What are Chaos Monkeys and what do they have to do with engineering and testing?
What is Chaos engineering?
Chaos engineering is the practice of intentionally trying to harm an application in production. As agile and DevOps practices become predominant, that type of testing becomes more of a challenge as software is delivered more quickly and more frequently. The likelihood of defects manifesting themselves in production becomes higher.
One of the characteristics of high-quality software is resiliency. This means that an application can perform acceptably under adverse circumstances. Adverse circumstances constitute things going wrong in the production environment that might bring the application down or seriously degrade performance. It could also involve defects in the application that might crash the application or cause it to generate errors.
Chaos engineering was first conceived of by Netflix, which wanted to ensure that its cloud-based streaming services were robust enough to withstand unexpected failures. This could include network segments failing, data centers going down, distributed denial of service attacks, or another type of failure in production.
Netflix defined chaos engineering as an experiment with a null and alternative hypothesis. It starts with the definition of a normal operating state for the application, then postulates what might happen if a specific failure occurred. The experiment usually involves injecting or simulating a failure into the infrastructure to determine how the application responds.
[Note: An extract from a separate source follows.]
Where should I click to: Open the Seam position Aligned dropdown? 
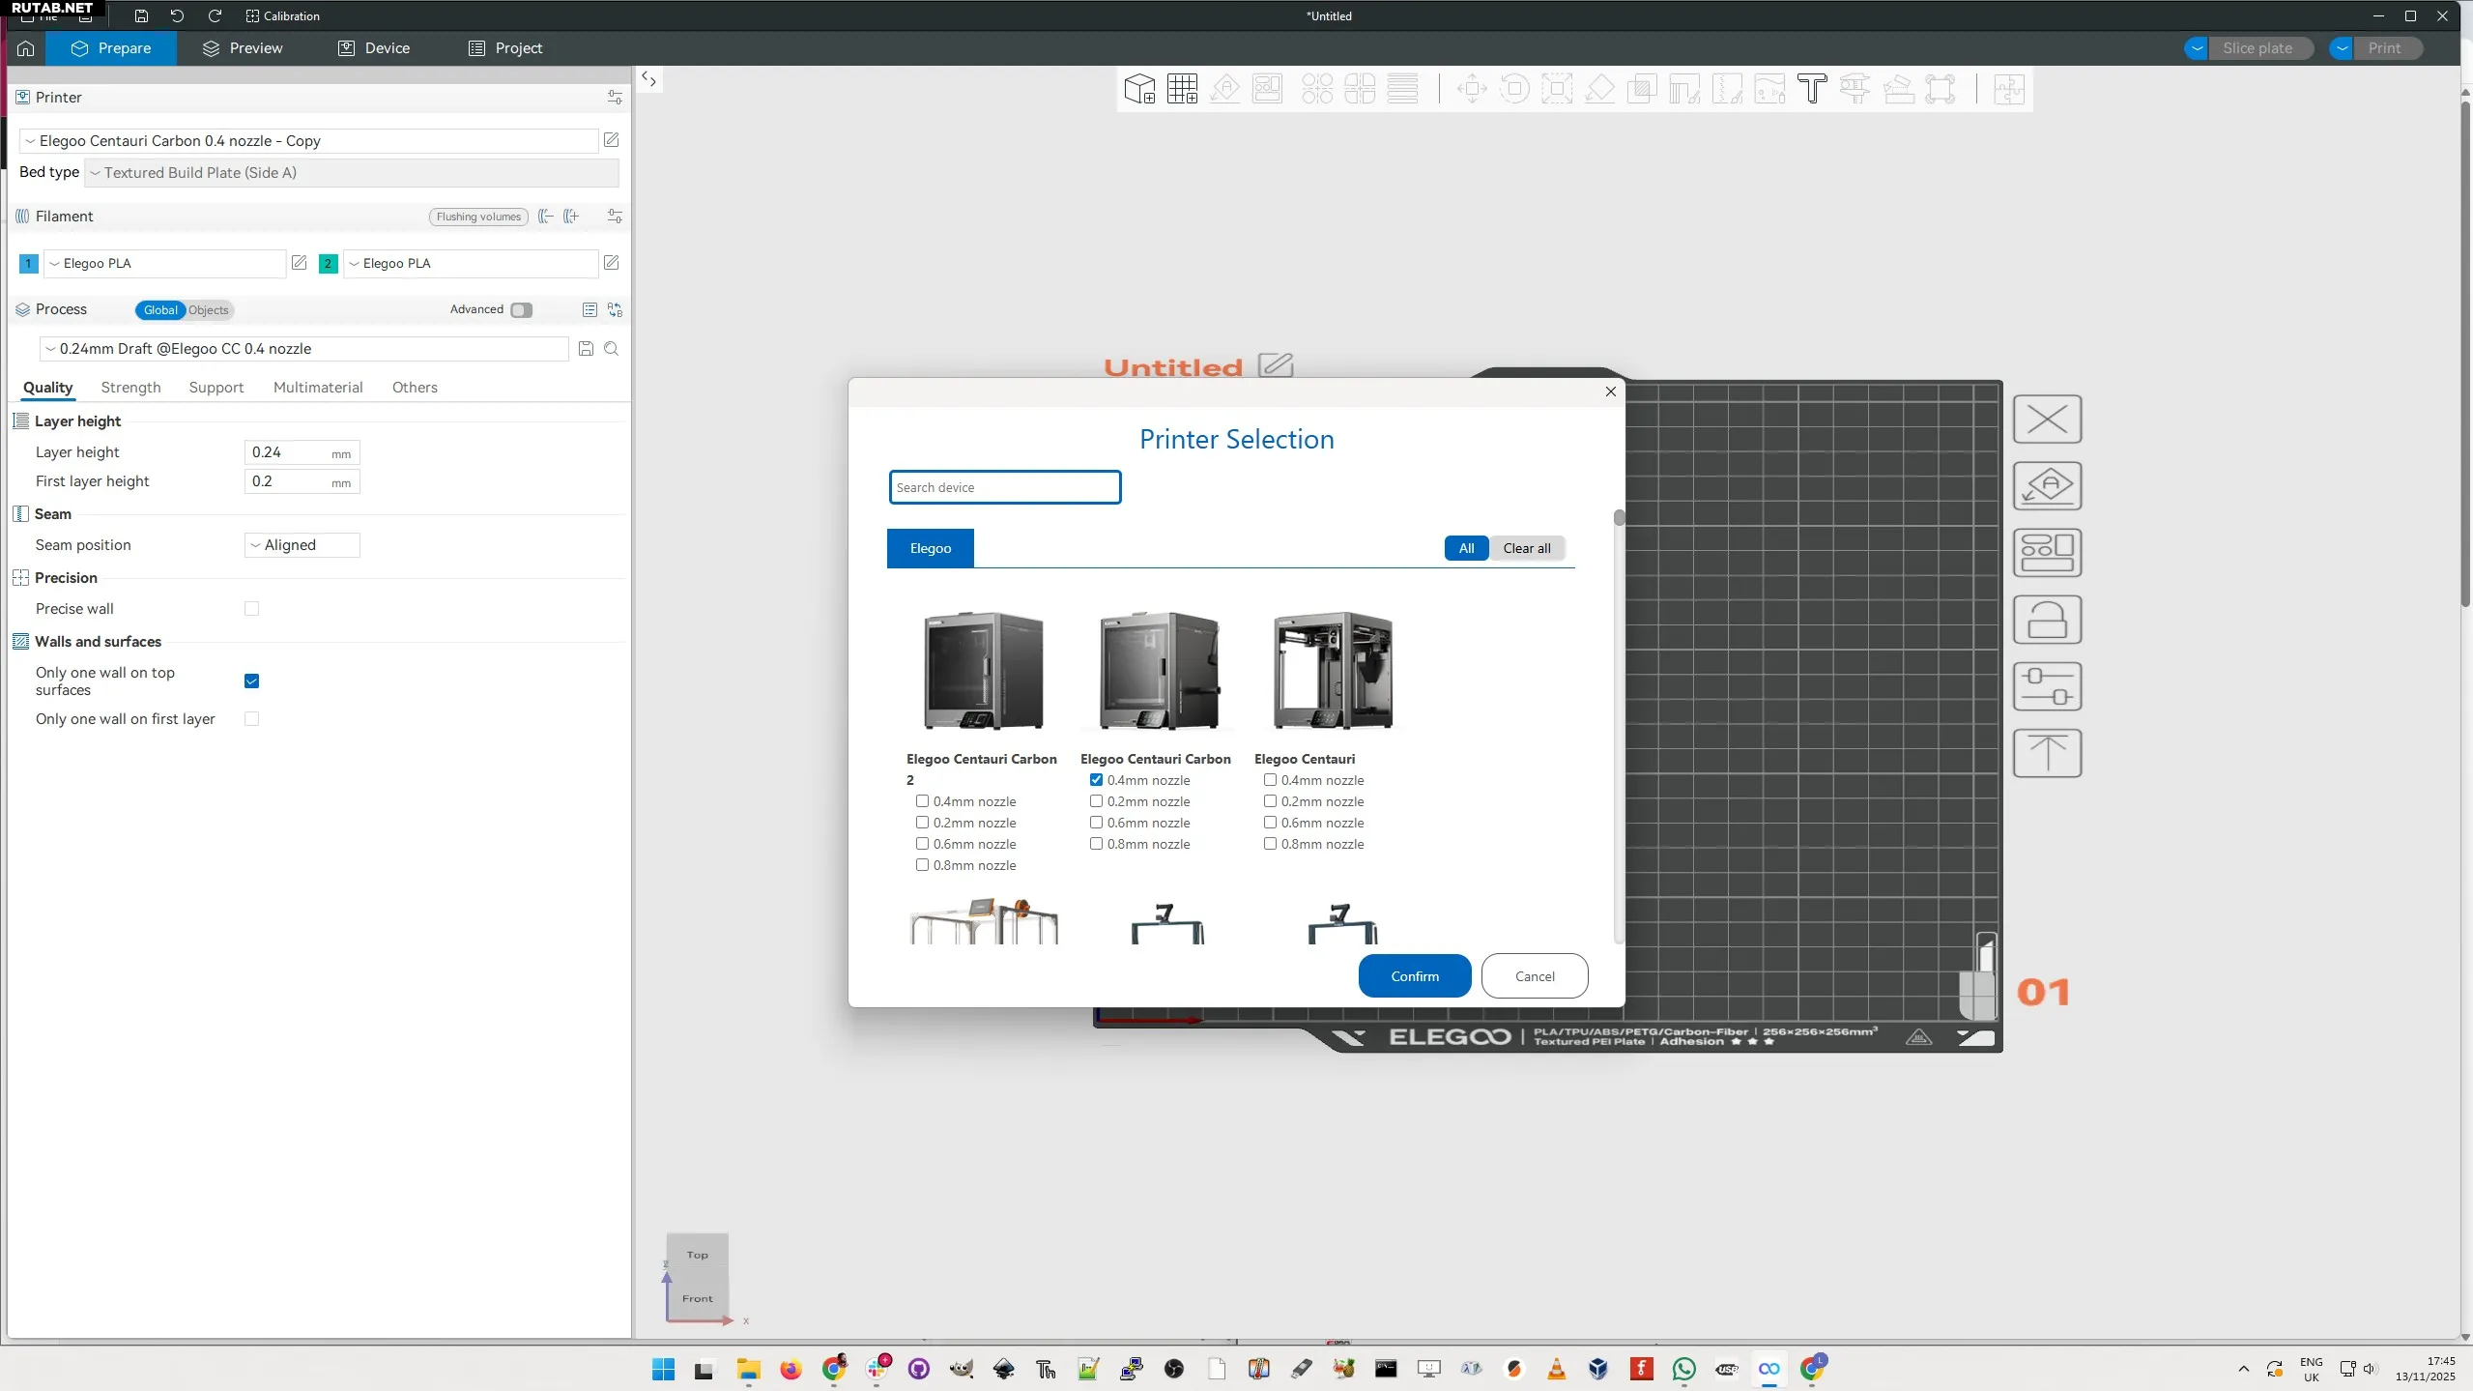302,545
Netflix has a set of tools, once known as Chaos Monkey but now called the Simian Army, that tests and in some cases causes havoc with production applications. These tools introduce network delays, cause instances or even entire data center segments to go offline, or identify security vulnerabilities. They also can perform health checks on an application and clean up unused system resources.
For working specifically with applications, the Apache-licensed Chaos Toolkit has recently become available. The Chaos Toolkit simplifies access to chaos engineering concepts. It provides an API that enables the experimentation approach can be done at different levels: infrastructure, platform but also application.
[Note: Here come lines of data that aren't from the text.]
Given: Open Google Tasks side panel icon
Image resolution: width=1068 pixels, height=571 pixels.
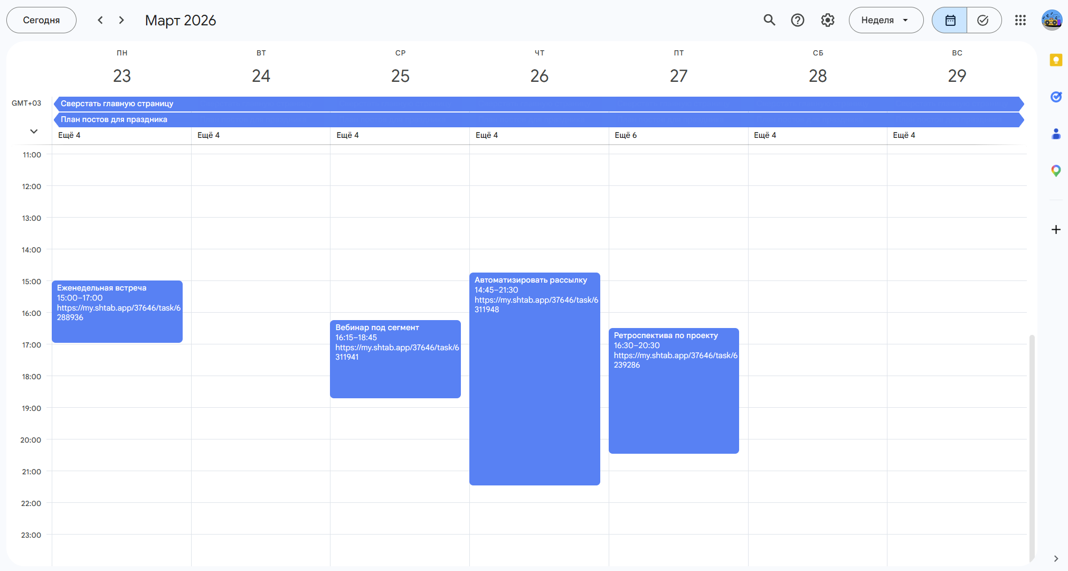Looking at the screenshot, I should 1055,97.
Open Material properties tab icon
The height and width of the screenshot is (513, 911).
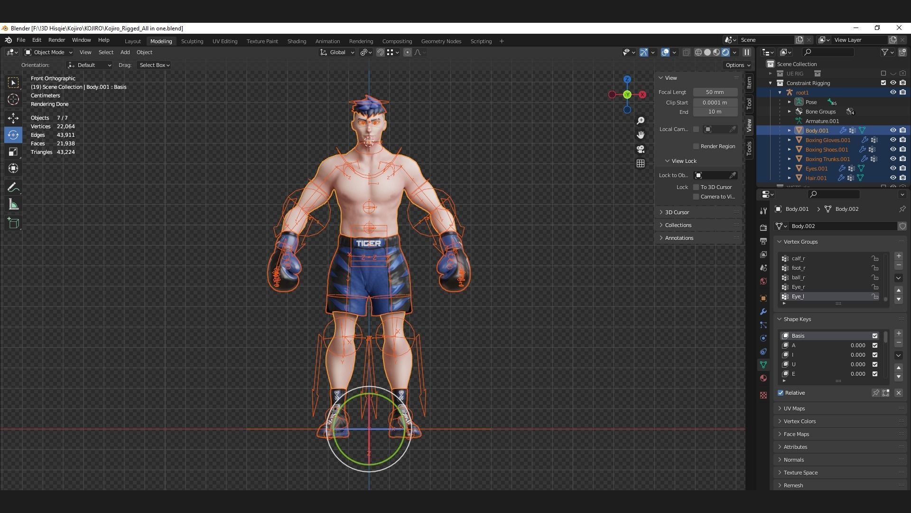(763, 378)
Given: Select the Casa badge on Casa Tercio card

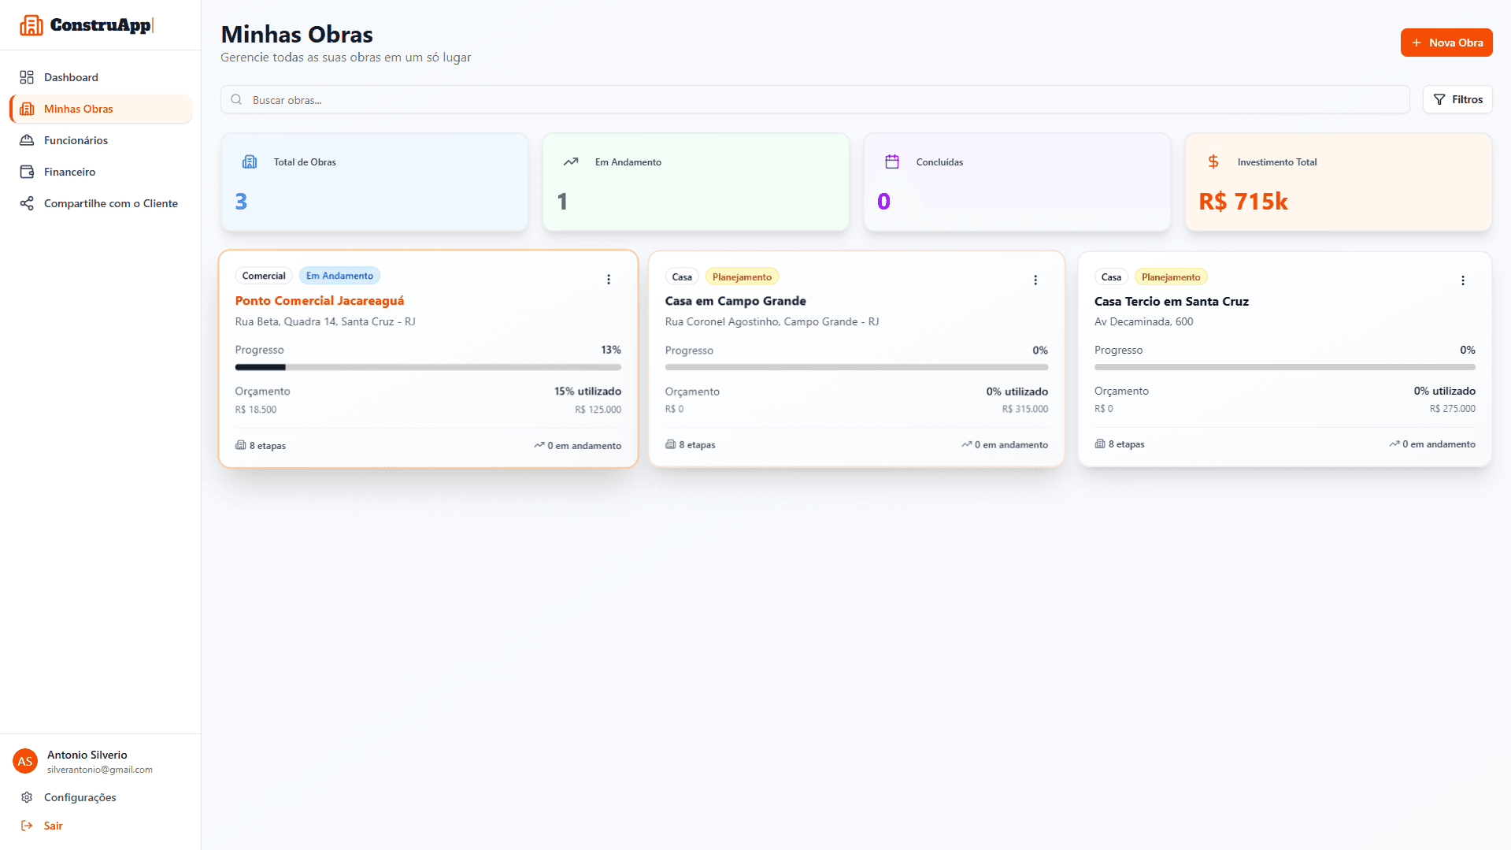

Who owns chaos engineering?
Chaos engineering is typically under the control of the team DevOps engineer, who is responsible for defining the scenario, executing the test, and determining and recording the results. That person is also responsible for minimizing the customer impact on the production system.
As you might imagine, those goals have the DevOps engineer walking a very fine line. It’s one thing to test the resiliency of a distributed application by trying to make it crash, and another thing to actually have it crash and start affecting customer sessions. Part of the planning for a chaos engineering experiment is knowing when to shut it down if things start going badly.
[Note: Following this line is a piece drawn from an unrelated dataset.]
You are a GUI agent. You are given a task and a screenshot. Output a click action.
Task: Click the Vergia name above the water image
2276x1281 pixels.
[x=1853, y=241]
Chaos engineering is typically associated with DevOps teams, in part because the typical cloud deployment environment can’t easily be replicated in development and test. In short, teams test resiliency in production because it can’t be realistically tested prior to deployment.
Own your chaos testing
However, chaos engineering is also tied to DevOps because of testing. Because of the automated nature of the DevOps workflows, the vast majority of testing is by necessity automated. From unit testing to smoke testing, DevOps is designed to deliver software without a tester touching the build.
This is why testers have to own chaos engineering. It’s certainly not a core testing focus as defined today, and many testers still believe their job is done when an application reaches production. But by contributing to the DevOps toolchain, Chaos Monkey meets the need for continuous testing. Chaos engineering is testing by any reasonable definition.
While chaos engineering isn’t yet mainstream practice, it has an enthusiastic following, especially among companies deploying customer-facing applications using DevOps practices. The practice of chaos engineering enables teams to test their applications when it really counts, in the production environment. While resiliency is only a part of a full testing regime, it takes on increasing importance when deploying to the cloud.
For testers, chaos engineering turns out to be much more interesting and relevant than traditional functional testing. It involves elements of both science and art, in that it requires a specific stimulus applied in an engineering manner to the application, but also an appreciation of how far you can push the application without causing heartburn to the business. Chaos engineering enables testers to expand their skills and add value in determining the quality of an application.